Nicola Neri, a senior member of the LHCb (LHC beauty) experiment spoke to indianexpress.com about the new discovery, the future of particle accelerators and why scientists are hoping that the next discovery from the LHC will break down the standard model, a model of particle physics that seems to accommodate all the discoveries made by LHC so far. Here is an edited version of the interview.
Q: What is this new pentaquark and the pair of tetraquarks?
We discovered some exotic particles, which means they don’t exist naturally and are not ordinary matter. Quarks are fundamental particles and they combine together to form hadrons like baryons with three quarks and mesons with a quark and anti-quark. These are particles that we study and we know their properties very well.
But exotics are different and they are made differently. In the case of the newly-discovered pentaquark, it is still a baryon but with the three quarks, it has an extra pair consisting of a quark and an anti-quark. The two tetraquarks are within the family of mesons but instead of having pairs of quarks and anti-quarks, it has two pairs of quarks. These states were predicted in the nominal quark model introduced in the sixties but these states were not found until now.
Q: How do you detect these particles when they have such a short life span?

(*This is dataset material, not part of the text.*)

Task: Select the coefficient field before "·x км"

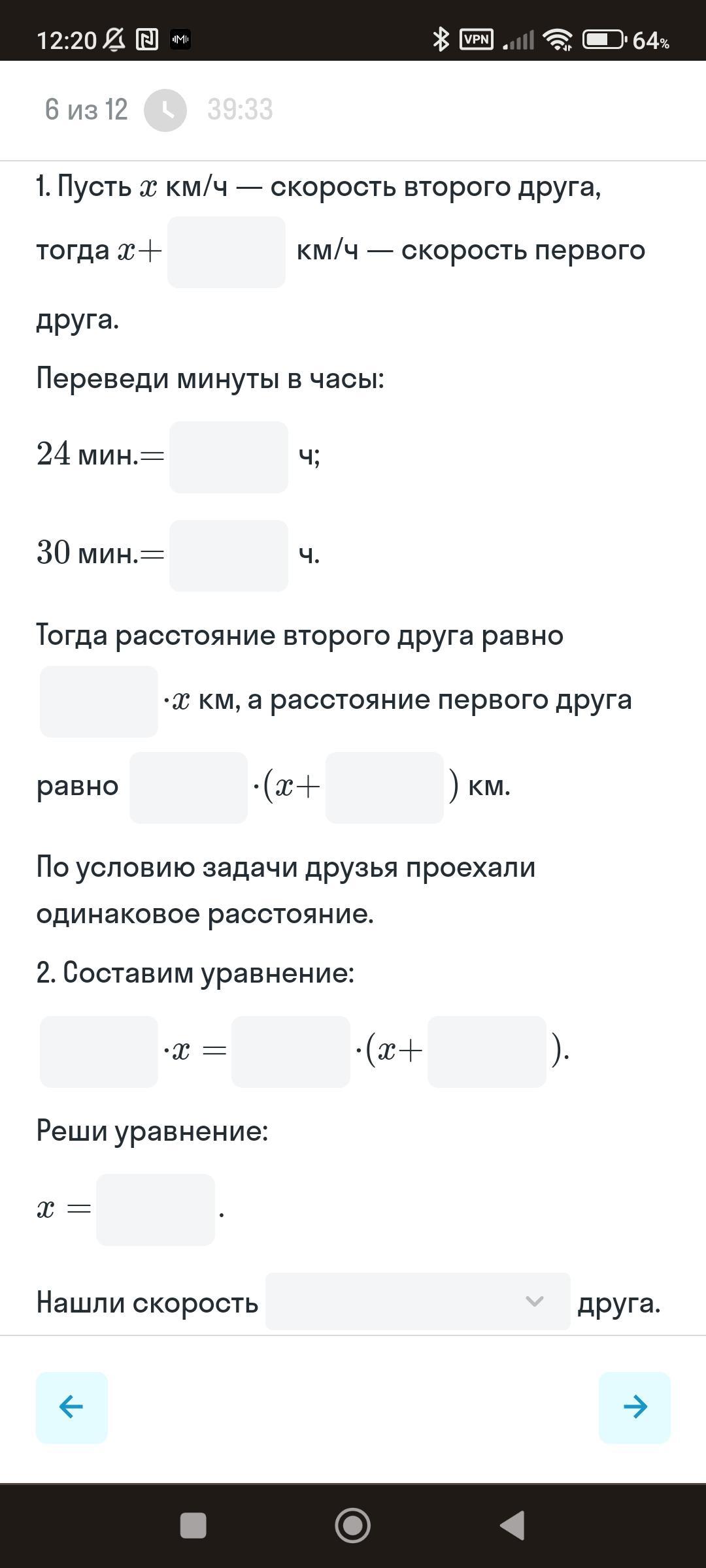Action: 99,702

Their lifetime is very short. They are produced and they decay almost immediately. The technique we use is the reconstruction of the decay process. The exotic particles decay into more stable particles that move within the tracking volume of our detectors. When they do that, they interact with the magnetic field we have within the detector and they release energy. We can detect this energy signal to calculate their position and trajectory, thereby helping us reconstruct the decay process and understand what exotic particles they came from.
Of course, this is a very complex process. We use pattern recognition techniques to make sure that we assign the right hits to the right track. It requires very advanced detectors, very advanced data processing, and very advanced reconstruction software that we have developed.
Q: What is the importance of the discovery of these particles?
This is very intriguing from a particle physics theory perspective. We currently do not know what is the mechanism that binds the quarks in these states together. That is why there is a lot of interest. We know that these particles exist, we can detect them, and we can measure their properties, but we really don’t know how these particles are bound together.
Q: What is your plan of action to learn more about the binding mechanism of these particles?
This is quite a unique time for us since we have updated and upgraded our detector. The improved capabilities will make it easier to use the data generated by the detector to reconstruct this case. We also have a new trigger strategy, which means that we will be more efficient in reconstructing this case with more precision. We will do more measurements and there could be more discoveries in the coming years, to lead us to a better understanding.
Q: What theories do you think could help understand the binding properties of the particles?
One theory is that of quantum chromodynamics (QCD), which is an assessed theory that describes strong interactions. We know it can explain the sort of strong interactions we have observed. But due to our limited capabilities to calculate the effects of strong interactions, we cannot predict exactly how the strong interactions in the newly-discovered particles work.
We have built models based on this theory and we are trying to assess the models based on more incoming data. One interesting model is that these are units made out of strongly-bound quarks and there is some evidence to support it. There is another theory that these are multiple hadrons weakly bound together.
Q: All the new discoveries made by the LHC seemingly fit well into the standard model, but scientists are looking forward to making discoveries that do not fit into it. Why is that the case when you have a model that seems to explain so many phenomena in particle physics so well?
We have a model for describing the interactions between these fundamental particles, yes. Everything seems to be consistent. However, we know that there is some evidence from other fields in particle physics that we cannot explain using the standard model. It cannot explain some of the results we observe. For example, we do not have an explanation for dark matter or dark energy. Some mixing of neutrinos. We don’t understand all this. So there are many phenomena that we observe without any explanation yet.
We already know that there must be something that the standard model does not predict because we have indirect evidence of it. We cannot formulate a theory if we do not know what basic mechanism is responsible for those effects. That is why we are looking for something beyond this model. If we do discover something like that, it would be a change of paradigm. It would be a revolution in the field.
That is why everyone wants to look for a signal that goes beyond the standard model. That would mean that we need to rewrite part of the physics that we know. For example, we know that there are four fundamental forces: the strong, weak, electromagnetic and gravitational forces. There could be a fifth force that we do not know of yet. This example is just to give you an idea but that is why there is a strong excitement for something that breaks the rules of the standard model.